There are many great reasons why engineers & designers benefit from knowledge of Geometric Dimensioning & Tolerancing (GD&T). But today, we want to share with you just one reason that is particularly interesting.

Even though GD&T is simply a method of communicating inspection criteria & dimensional specifications on 2D drawings, learning to use it can be helpful outside the context of drafting. It can also improve your repertoire of design strategies and avoid common design errors. Understanding the ideas behind GD&T can literally help you design functionally better parts!

 But how so, specifically?

Model 1

On model 1 above, the blue piece represents a simple mechanical part that you, as an engineer, might want to create. It has two counterbored holes designed with clearance for fasteners. It also uses the common hole & slot combo strategy for locating it within an assembly, which is great for being super simple to design & manufacture.

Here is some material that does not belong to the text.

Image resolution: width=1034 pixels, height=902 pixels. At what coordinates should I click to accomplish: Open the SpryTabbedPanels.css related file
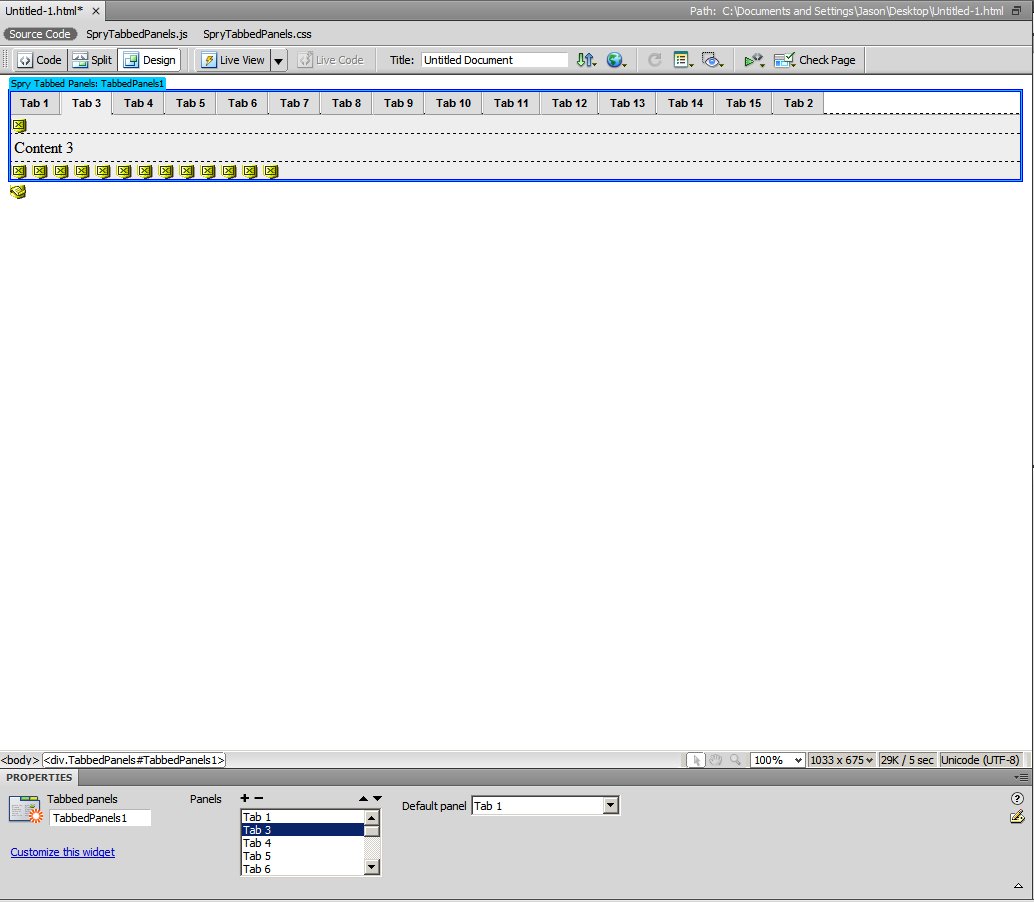[x=257, y=34]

 The red block with two pins could be referred to by many names in this context: A datum feature simulator, a mating part, or an inspection fixture. The two gray shouldered pins represent a socket head cap screw.  An inspection specification for the blue part might look something like this:

This drawing clip shows the design intent for this part. Datum feature A, which is a plane, constrains the part’s Z-translation and its ability to rotate around the X or Y-axis. Datum feature B, which is an axis, constrains translation about the X & Y axes, and finally, Datum feature C, which is a midplane, constrains rotation around the Z-axis. That totals 6 DOF (degrees of freedom) and fully constrains the part.

 Take note that if the slot (datum feature C) was instead designed to be a circle, then it too would be attempting to constrain the part along its already fully located Y-axis. There would be no margin for error on the distance between the pins, and the result would likely be difficult to press into place.

Example 1:

A common mistake made by new designers is expecting precision when using fasteners as the primary means of locating parts within assemblies. If function requires the use of the fasteners as a datum feature, then we should consider it. The problem with doing this is that the mating parts are imperfectly constrained relative to one another.

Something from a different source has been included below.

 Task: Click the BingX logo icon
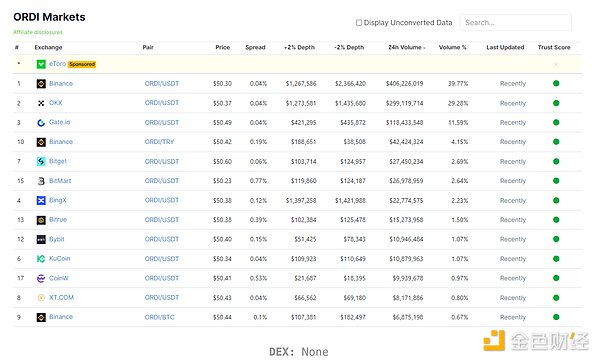[x=41, y=201]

This is because fasteners need some amount of clearance to ensure that they will fit through holes – you don’t want them to get jammed in when being assembled on the line! This means if fasteners do the locating, then there is some uncertainty in the final resting position of the part. This is easily illustrated using our model. If we fasten the blue part to the gray block without constraining to the two pin locators, the block can still wiggle in place! (See section view 1 of the model below, with the arrows indicating the source of the wiggle room).


Section View 1

OK, how about trying to solve the wiggle problem by simply adding more fasteners?  Well, we kept our model simple so it doesn’t look like swiss cheese covered in holes, but we can still illustrate what would happen if we twist the blue part in place as much as the screws will allow, then try to install the tight tolerance locating pins. (See section view 2 of the model below).

Section View 2

Notice how their holes don’t line up enough to install them because the pins now interfere too much with the part? The assembly order of operations resulted in an over-constraint because different screws attempted to constrain the already fully constrained X or Y-axis. The part no longer wiggles, but the resulting resting position is indeterminate, which is not conducive to precision control.

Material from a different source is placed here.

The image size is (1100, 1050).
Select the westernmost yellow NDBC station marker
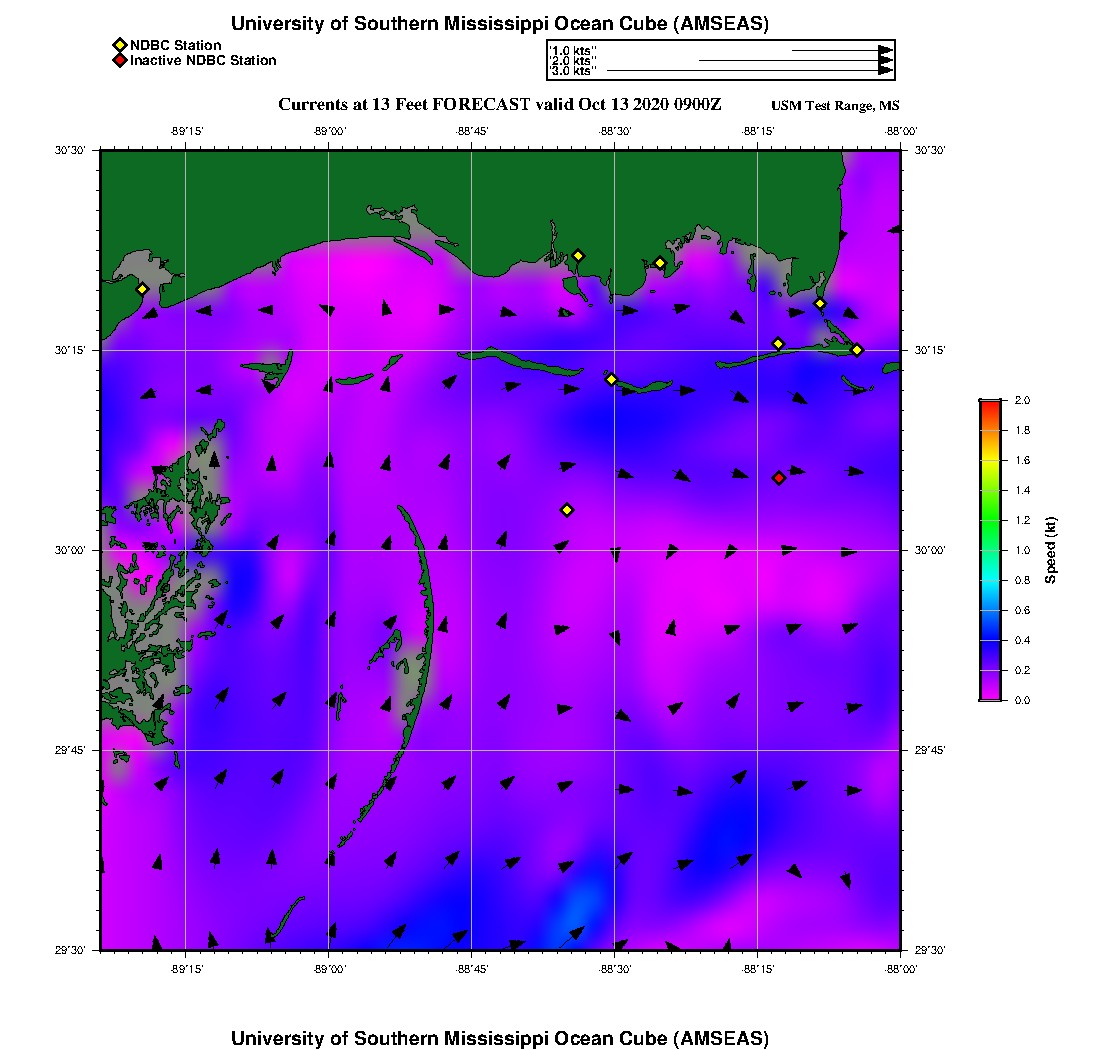click(142, 289)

The idea of designing robust datum features that provide adequate constraint of all six degrees of freedom of a part is something that students of GD&T internalize and keep in mind during the design phase. This lesson is of critical importance when designing high precision assemblies that contain many mating parts because tolerances stack up. The more links you have in a chain, the less control you have in the position of those links. For best results, fasteners should be retaining elements only, so they don’t affect the position of the part!

Example 2:

Referring again to our same example assembly, what do you think the effect would be if the part & fixture were redesigned with the two pin locators farther apart? Or if the pair of pins were shifted from the center toward the side of the part?

Folks who understand GD&T know what constitutes a stable set of datum features. Keeping the locating pins positioned farther apart from others gives them a wider stance and allows them to more effectively constrain the part.

Similarly, keeping the locating pin pair close to other features of importance is a smart design choice because positional accuracy decreases with distance from the assembly locators. (The degree of accuracy varies on many things including scale, the number of parts in the assembly, and manufacturing method. This is a key concept for the practice of Design for Manufacturability.

 It should be clear at this point that where precision mechanical design strategy is concerned, knowledge of GD&T is a useful trick to have up your sleeve!